Photo taken by a friend at our first Havanese play date (38 Havs!!) in Aug. 2007


----------



## pjewel (Apr 11, 2007)

And for Milo there can only be one song.

"*Don't be too concerned if I walk on down the hill
And out of sight that's the way I am
And don't be too surprised if you hear my footsteps fading in the night
or after all what can you expect from a travelin' man and I'm a travelin' man"
*


----------



## Missy (Nov 6, 2006)

oh this is gonna be fun!


----------



## pjewel (Apr 11, 2007)

Aw Marj. I love it. This is going to be fun.


----------



## Sheri (Oct 11, 2008)

What a challenge! 
You guys are FAST!!
Ricky and Bailey, your eyes are heart-melting!
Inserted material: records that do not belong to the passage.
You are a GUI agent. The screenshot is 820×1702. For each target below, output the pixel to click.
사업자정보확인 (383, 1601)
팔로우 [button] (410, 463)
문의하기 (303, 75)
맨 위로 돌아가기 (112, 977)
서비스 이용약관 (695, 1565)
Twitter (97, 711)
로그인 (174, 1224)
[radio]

And, Milo, you are a heart-breaker, for sure! My momma warned me about boys like you. (Perfect, Geri!)


----------



## imamurph (Apr 15, 2008)

pjewel said:


> And for Milo there can only be one song.
> 
> "*Don't be too concerned if I walk on down the hill
> And out of sight that's the way I am
> ...


Geri..I thought for sure Milo's song would be "On The Road Again" by Willie Nelson... lane:


----------



## pjewel (Apr 11, 2007)

Diane, you're just better than I am. Mine was a James Joycean response. Yours, of course is more apropos.


----------



## marjrc (Jan 13, 2007)

Geri, that's perfect!! LMBO !!


----------



## marjrc (Jan 13, 2007)

I'd love to see more pictures! :whoo:


----------



## mintchip (Apr 19, 2007)

_*"It's a world of laughter 
A world of tears 
It's a world of hopes 
And a world of fears 
There's so much that we share 
That it's time we're aware 
It's a small world after all............. "*_


----------



## Missy (Nov 6, 2006)

_These eyes cry every night for you
These arms long to hold you again
The hurtin's on me yeah
But I will never be free...oh no no no.

These eyes are crying
These eyes have seen a lot of love
But their never gonna see another
One like I had with you._

My poor tormented Jasper--- he gets two songs depending on his mood

View attachment 27927


_"Come on, come on, come on, come on
Now touch me, baby
Can't you see that I am not afraid?
What was that promise that you made?
What was that promise that you made?

Now, I'm gonna love you
Till the heavens stop the rain
I'm gonna love you
Till the stars fall from the sky for you and I"_


----------



## Missy (Nov 6, 2006)

_"You've got a way to keep me on your side
You give me cause for love that I can't hide
For you I know I'd even try to turn the tide
Because you're mine,
I walk the line"_


----------



## irnfit (Nov 21, 2006)

Missy, you just brought tears to my eyes. My Dad used to sing that song all the time. Perfect for that Cash face!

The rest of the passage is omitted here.